Objective: To compare the precision of double contrast-enhanced ultrasonography (DCEUS) to endoscopic ultrasonography (EUS) in preoperative T staging of gastric cancers.
Methods: This retrospective study consisted of 158 pathologically confirmed gastric cancer patients. All patients underwent DCEUS (intravenous contrast-enhanced ultrasonography combined with oral contrast-enhanced ultrasonography) and endoscopic ultrasonography (EUS) preoperatively. The histopathological findings of resected specimens were compared with the results of DCEUS and EUS retrospectively.
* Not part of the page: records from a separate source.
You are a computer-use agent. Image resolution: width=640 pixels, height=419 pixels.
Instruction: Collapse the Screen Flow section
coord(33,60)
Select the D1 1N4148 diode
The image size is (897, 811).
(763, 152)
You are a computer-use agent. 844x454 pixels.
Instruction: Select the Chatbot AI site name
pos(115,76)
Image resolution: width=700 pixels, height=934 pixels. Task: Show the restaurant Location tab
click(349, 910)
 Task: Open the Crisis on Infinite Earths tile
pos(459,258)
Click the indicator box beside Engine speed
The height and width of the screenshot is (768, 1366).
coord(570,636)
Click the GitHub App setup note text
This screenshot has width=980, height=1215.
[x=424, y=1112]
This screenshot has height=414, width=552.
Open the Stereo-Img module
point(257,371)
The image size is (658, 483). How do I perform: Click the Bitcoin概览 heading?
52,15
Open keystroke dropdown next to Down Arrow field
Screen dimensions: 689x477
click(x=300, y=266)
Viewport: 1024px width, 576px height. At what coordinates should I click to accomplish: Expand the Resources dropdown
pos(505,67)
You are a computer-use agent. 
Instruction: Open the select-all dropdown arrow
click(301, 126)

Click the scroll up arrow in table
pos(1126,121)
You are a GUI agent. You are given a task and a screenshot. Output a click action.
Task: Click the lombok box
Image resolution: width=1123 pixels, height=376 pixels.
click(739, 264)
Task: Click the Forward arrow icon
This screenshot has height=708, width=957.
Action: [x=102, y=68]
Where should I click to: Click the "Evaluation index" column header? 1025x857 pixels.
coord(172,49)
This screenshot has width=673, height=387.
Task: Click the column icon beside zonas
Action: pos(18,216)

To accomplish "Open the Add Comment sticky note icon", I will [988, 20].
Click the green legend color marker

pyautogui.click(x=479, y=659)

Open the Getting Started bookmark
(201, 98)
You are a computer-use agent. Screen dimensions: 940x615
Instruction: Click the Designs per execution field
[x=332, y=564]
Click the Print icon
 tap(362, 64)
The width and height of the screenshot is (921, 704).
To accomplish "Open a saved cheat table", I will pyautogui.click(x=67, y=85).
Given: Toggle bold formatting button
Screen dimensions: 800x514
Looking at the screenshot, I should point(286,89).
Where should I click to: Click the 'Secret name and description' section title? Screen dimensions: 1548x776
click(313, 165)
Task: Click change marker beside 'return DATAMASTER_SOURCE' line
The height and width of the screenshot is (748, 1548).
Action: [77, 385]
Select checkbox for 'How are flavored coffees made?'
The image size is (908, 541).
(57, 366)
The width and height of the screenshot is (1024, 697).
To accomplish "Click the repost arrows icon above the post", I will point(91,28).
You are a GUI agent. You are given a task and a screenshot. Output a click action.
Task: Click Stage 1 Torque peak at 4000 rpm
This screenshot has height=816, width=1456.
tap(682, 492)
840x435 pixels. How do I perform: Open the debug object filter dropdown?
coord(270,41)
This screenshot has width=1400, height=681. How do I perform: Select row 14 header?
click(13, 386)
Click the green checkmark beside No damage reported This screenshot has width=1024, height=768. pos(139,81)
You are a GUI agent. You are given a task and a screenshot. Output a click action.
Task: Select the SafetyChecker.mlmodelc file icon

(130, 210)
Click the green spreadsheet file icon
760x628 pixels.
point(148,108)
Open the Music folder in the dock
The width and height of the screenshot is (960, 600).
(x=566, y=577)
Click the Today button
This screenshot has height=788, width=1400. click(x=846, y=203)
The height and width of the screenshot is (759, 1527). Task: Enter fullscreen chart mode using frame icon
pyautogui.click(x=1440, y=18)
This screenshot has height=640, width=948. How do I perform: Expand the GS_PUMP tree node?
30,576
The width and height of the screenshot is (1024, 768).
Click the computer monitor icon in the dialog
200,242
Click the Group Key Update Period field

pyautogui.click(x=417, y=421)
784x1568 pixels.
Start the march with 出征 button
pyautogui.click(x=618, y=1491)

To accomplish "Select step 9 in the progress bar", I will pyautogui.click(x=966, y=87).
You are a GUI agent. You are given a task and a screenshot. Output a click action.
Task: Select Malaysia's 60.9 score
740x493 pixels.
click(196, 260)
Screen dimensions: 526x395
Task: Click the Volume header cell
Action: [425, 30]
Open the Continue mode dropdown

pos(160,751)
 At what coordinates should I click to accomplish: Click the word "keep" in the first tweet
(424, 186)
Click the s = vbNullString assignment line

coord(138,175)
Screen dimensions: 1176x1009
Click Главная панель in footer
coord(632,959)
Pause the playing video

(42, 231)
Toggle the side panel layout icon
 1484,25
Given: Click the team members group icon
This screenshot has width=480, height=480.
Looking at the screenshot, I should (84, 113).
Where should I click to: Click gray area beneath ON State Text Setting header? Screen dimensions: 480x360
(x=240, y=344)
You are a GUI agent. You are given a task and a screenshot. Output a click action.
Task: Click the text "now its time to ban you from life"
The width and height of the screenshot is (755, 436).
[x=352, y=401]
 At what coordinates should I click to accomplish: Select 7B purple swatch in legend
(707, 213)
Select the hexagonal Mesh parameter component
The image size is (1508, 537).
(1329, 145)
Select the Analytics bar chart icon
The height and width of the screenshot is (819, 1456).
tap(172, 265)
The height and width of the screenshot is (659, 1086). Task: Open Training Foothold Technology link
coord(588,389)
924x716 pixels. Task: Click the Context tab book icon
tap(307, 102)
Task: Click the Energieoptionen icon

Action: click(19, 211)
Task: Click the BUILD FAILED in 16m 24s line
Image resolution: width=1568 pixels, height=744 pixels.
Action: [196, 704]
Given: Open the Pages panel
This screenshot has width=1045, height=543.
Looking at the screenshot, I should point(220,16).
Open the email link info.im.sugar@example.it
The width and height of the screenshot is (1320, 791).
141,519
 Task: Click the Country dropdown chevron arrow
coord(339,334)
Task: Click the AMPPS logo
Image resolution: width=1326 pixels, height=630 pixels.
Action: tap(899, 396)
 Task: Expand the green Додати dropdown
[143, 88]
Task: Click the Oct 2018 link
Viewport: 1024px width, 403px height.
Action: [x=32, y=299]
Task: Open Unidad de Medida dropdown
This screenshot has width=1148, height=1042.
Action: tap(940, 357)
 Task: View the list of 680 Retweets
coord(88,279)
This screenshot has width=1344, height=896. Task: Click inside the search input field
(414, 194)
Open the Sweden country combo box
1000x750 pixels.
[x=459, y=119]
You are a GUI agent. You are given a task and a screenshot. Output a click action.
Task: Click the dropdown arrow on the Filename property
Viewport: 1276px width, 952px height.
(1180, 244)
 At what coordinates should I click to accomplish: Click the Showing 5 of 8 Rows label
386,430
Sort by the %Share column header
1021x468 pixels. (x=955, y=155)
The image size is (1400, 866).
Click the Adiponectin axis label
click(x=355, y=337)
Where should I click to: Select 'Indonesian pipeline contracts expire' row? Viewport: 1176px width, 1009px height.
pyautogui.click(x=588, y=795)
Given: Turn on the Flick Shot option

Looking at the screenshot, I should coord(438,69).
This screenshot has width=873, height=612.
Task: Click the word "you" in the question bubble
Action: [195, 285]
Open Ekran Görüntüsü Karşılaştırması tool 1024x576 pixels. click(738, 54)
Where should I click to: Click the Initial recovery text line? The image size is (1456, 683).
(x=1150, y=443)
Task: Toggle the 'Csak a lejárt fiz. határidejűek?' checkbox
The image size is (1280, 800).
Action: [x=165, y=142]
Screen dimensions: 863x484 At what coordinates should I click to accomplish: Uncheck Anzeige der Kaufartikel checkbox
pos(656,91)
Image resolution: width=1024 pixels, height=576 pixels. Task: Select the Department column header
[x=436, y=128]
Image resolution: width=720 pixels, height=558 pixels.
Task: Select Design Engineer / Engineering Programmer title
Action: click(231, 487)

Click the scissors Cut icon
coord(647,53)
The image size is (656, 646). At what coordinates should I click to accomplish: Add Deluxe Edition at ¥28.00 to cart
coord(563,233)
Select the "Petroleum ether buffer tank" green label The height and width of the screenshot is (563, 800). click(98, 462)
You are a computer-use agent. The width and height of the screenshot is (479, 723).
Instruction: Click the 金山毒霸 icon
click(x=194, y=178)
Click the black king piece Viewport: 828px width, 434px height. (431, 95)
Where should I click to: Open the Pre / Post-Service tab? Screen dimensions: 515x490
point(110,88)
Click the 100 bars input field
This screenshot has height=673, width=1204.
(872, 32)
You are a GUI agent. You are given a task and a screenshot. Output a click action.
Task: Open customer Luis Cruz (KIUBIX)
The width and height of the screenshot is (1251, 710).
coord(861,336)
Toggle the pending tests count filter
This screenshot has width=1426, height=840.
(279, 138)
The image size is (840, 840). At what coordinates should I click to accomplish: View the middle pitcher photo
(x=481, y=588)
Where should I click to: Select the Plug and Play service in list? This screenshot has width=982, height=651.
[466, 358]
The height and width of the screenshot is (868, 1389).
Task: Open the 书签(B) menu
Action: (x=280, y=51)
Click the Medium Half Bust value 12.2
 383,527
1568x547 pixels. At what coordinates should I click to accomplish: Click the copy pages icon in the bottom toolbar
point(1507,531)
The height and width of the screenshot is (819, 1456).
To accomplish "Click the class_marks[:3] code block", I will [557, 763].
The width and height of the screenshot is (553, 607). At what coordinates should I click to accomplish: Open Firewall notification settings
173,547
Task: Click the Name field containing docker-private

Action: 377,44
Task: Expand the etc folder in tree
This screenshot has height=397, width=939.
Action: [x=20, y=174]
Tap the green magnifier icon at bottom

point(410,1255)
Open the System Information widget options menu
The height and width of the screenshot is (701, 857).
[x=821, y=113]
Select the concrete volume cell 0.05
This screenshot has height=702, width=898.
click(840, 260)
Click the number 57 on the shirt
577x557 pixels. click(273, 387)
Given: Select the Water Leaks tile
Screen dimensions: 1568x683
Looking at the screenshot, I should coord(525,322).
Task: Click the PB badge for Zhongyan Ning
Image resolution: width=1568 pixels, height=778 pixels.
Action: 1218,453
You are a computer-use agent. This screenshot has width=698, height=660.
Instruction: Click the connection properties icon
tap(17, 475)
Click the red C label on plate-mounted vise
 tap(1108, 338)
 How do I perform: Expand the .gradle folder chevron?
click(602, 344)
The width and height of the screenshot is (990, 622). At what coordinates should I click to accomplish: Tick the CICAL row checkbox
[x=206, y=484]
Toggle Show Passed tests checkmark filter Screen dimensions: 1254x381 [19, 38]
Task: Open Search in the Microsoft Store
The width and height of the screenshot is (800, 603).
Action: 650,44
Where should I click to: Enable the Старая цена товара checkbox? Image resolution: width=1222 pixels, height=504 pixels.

Results: The accuracy of DCEUS and EUS in evaluating the T staging of gastric cancer were 82.3% (T1 62.5%,T2 84.4%,T3 87.9%,T4 91.3%) and 76.6% (T1 84.4%,T2 82.2%,T3 72.4%,T4 65.2%), respectively. There were no significant differences between the methods for the overall T staging accuracy (χ 2 = 1.569, P = 0.210). But EUS was superior to DCEUS for T1 stage (χ 2 = 3.925, P = 0.048) and DCEUS was superior to EUS for T3 stage (χ 2 = 4.393, P = 0.036) and T4 stage (χ 2 = 4.600, P = 0.032).
Conclusion: DCEUS is a convenient and noninvasive method with high precision, which can be used as the primary imaging technique for advanced gastric cancer T staging. In early gastric cancer, we should prefer EUS. Two methods are complementary for assessing tumor invasion depth of gastric cancer.